The timing is impeccable. Not only is the U.S. Government ready to fully give up on its Goldman Sachs criminal fraud investigation, but it is also preparing to implement the imminent Dodd-Frank Act in order to mitigate systemic risk and prevent another financial crisis. Although there are multiple points that I can pursue for both events, however, I will only focus on two key points, one from each event.

The Securities and Exchange Commission and Goldman Sachs recently agreed on a half a billion dollar fine in order to settle the ongoing fraud investigation against Goldman. Not only did the U.S. Government prove that some firms are too big to fail, but also that some firms are too big to be fully prosecuted. For one, the fraud charge against Goldman Sachs was for about $1 billion dollars, but Goldman Sachs was only fined for about half of that in an attempt to “sweep the case under the rug” as the media switches its attention to the new bill. This action only proves of Goldman Sachs influence on the U.S. Government and the impunity of certain firms and their indifference to Main Street.

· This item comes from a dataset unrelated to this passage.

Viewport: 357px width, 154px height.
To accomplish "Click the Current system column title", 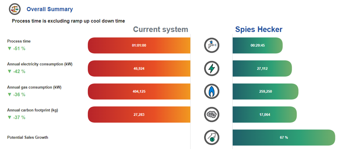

The Dodd-Frank Act, named after the two leading proponents of the bill, is the intended moniker for the recently passed financial overhaul bill after it is signed by President Obama. The bill expands the U.S. Government’s oversight on the financial industry but it fails in its attempt to lessen systemic risk. The bill is not clearly defined at times and loopholes are prevalent. For example, the bill states that proprietary trading will be curtailed at large bank holding firms and that banks are able to invest a certain percentage of their tangible common equity in institutions such as hedge funds but it doesn’t clearly define its interpretation of proprietary trading nor does it call for a proportionate increase in capital requirements. The bill also creates several new institutions such as a consumer protection agency to “improve financial literacy” among American consumers and an oversight council that will “monitors systemic risk” and reports to the Federal Reserve. Both of these new institutions are examples of a more bureaucratic and ever expanding government that will continue to be one step behind the Bernie Madoffs of this world. This bill, once signed, will put American financial firms at a slight disadvantage against international competitors and its simply bad for business.


Jun 14 2010

More Resources, More Problems

Category: Economy,PoliticsAdmin @ 19:07

If you thought the ongoing Afghanistan War was complicated, well the situation is about to be exacerbated after vast deposits of minerals in the country were discovered by U.S. officials in the region. The New York Times reported that the reserves could be valued at close to $1 trillion and the composition included iron, lithium, copper, gold, among others. The good: Afghanistan could potentially become a mining powerhouse giving the Afghan people access to more economic opportunities than the drug trade and/or the Taliban. The bad: New war fronts could be opened up in conflicts over land rights and ownership. The ugly: Imperialist countries such as China or the United States could profit more from mining ventures than the Afghan people, which could potentially taint the already corrupted Afghan government.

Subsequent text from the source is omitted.